Suddenly my Dad tells me “Tamar turn on the TV!” I looked at the pictures on screen and couldn’t believe it! There in big, prominent letters I saw the name of the city of Pittsburgh and videos of major police forces and bystanders, some of whom I knew.
I went straight to the phone and wrote to the Shinshinim and my friends asking if everything was fine with them, if they are safe.
The big excitement I had became a big sadness that increased with the arrival of the facts.
Many questions came to my mind and most of all concern for this lovely community that is undergoing a big shock that does not deserve it at all.
A day later, I got up for my birthday without knowing whether to be happy or cry.
When I looked at the news during the day I saw my good friends from the Diller Teen Fellows program who were in the headlines of the news in Israel, they were photographed during the mass Havdalah that occurred in the city that Saturday, hugging and crying.
On Sunday this week I bowed my head but on the other hand I felt very proud. Proud of the community that despite its immense shock has grown and evolved.

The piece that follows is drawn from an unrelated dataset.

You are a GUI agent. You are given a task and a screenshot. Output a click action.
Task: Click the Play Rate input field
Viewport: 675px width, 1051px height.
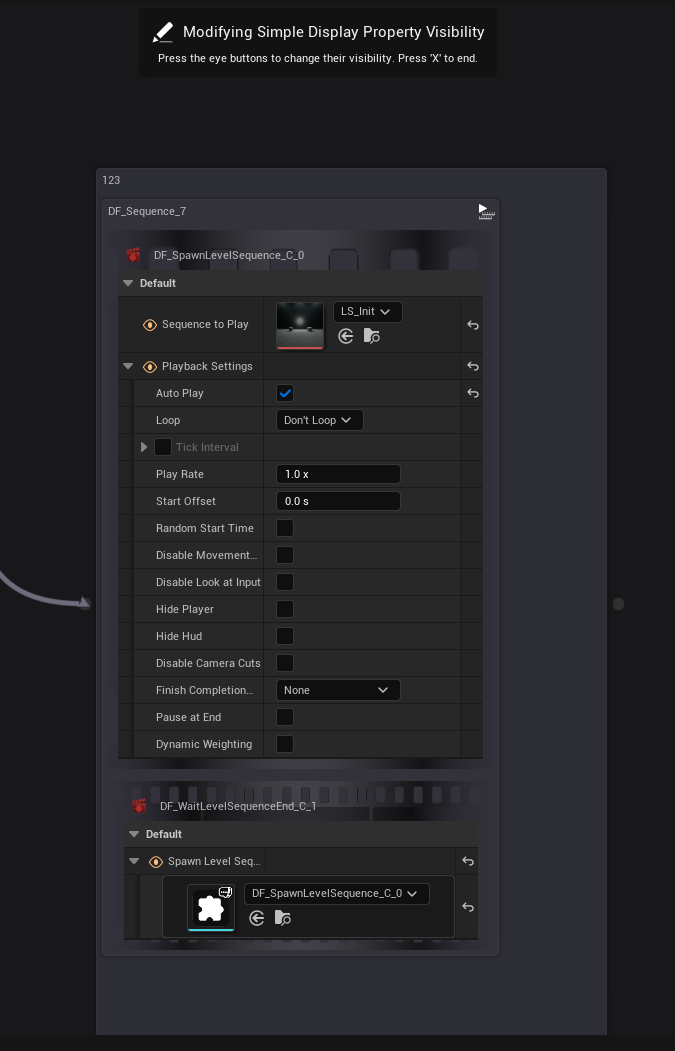337,474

The seeds of destruction have planted a tree of life.
That morning, I planted a tree myself, with my host family, my Shinshinim friends and the mayor of Karmiel.
The head of the neighboring city to the council I live in, Misgav, and part of the Partnership2Gether program that I am here for.
At noon, I decided to take a moment in front of the Tree of Life synagogue, and couldn’t hold back the tears.
The knowledge that 11 charming people murdered for being Jews is unimaginable!
I went to the ceremony in memory of them, heard the beautiful words said by the different Rabbis and felt how a huge and special hug of togetherness surrounded the hall.
A day later, on my birthday, I felt on the top of the world, so much love and congratulations from people who have known me for only two and a half months and have already become a family and also from the Mayor of Karmiel who surprised me with a sweet gift from home.
Thank you all.
I am honored and proud to be part of this lovely community.